● Passage provided:
════

The World Health Organisation has launched a plan that aims to inoculate 70 per cent of the world by mid-2022 amid fears a new jab-resistant coronavirus variant could emerge “very soon”.

UN Secretary-General Antonio Guterres has also appealed for $US8 billion ($11 billion) to help equitably vaccinate 40 per cent of people in all countries by the end of the year.

He urged G20 countries to deliver on their “desire to get the world vaccinated” at a summit in Rome later this month.

“Not to have equitable distribution of vaccines is not only a question of being immoral, it is also a question of being stupid,” he said at a joint news conference with WHO Director-General Tedros Adhanom Ghebreyesus.

WHO director-general Dr Tedros Adhanom Ghebreyesus wants better vaccine levels in poorer nations.

So far, more than 6.3 billion doses of coronavirus vaccines have been administered globally.

But more than half of the world has yet to receive at least one dose of a COVID-19 vaccine, according to Our World in Data, and less than 5 per cent of people on the African continent have been fully vaccinated.

“If we let the virus spread like wildfire in the global south, we know that variants will emerge and we know that there is a risk that one day – and that day can be very soon — there will be another variant that will be able to resist vaccines,” Mr Guterres said.

“And all the vaccination effort made in developed countries will fall apart and these people will not be protected.”

════

● Parts of the exercise:
1 – Copy the vaccination article's text from "So far, more" to "been fully vaccinated.".
2 – According to the vaccination article, how many doses of coronavirus vaccines have been given worldwide so far?

════

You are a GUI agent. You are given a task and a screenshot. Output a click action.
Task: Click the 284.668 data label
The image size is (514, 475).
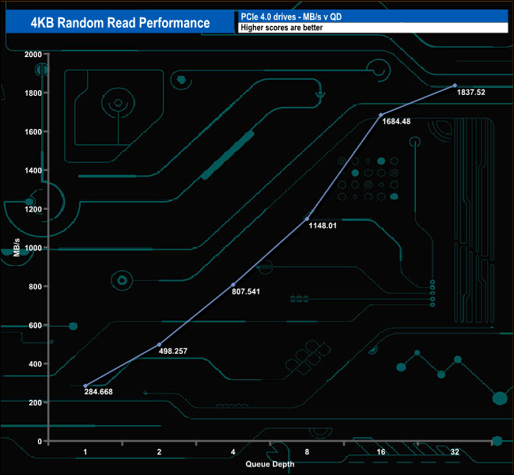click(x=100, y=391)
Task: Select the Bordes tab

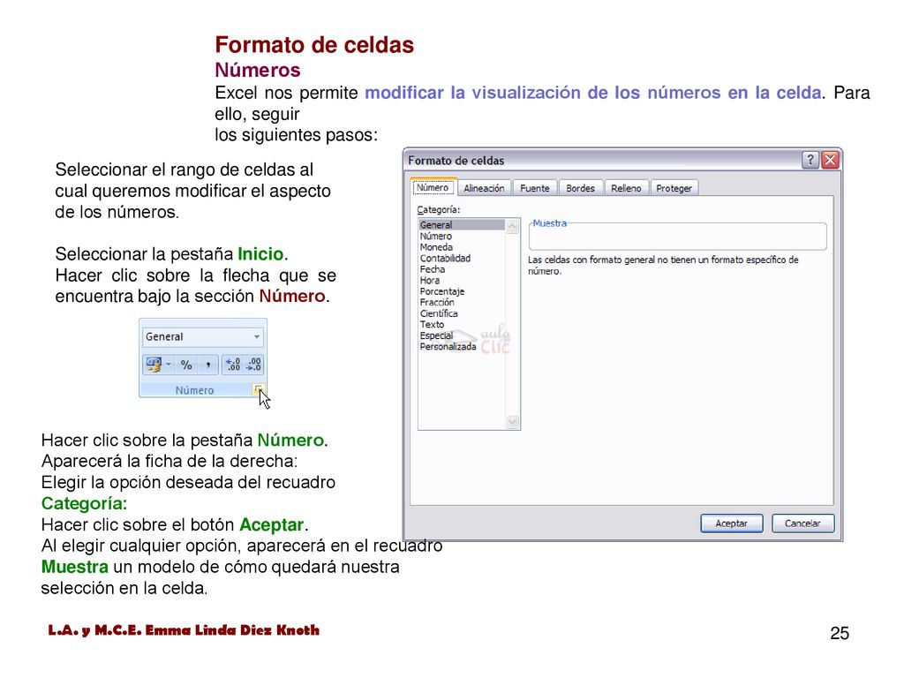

════

● Expected responses:
1 –
So far, more than 6.3 billion doses of coronavirus vaccines have been administered globally.

But more than half of the world has yet to receive at least one dose of a COVID-19 vaccine, according to Our World in Data, and less than 5 per cent of people on the African continent have been fully vaccinated.

2 – More than 6.3 billion.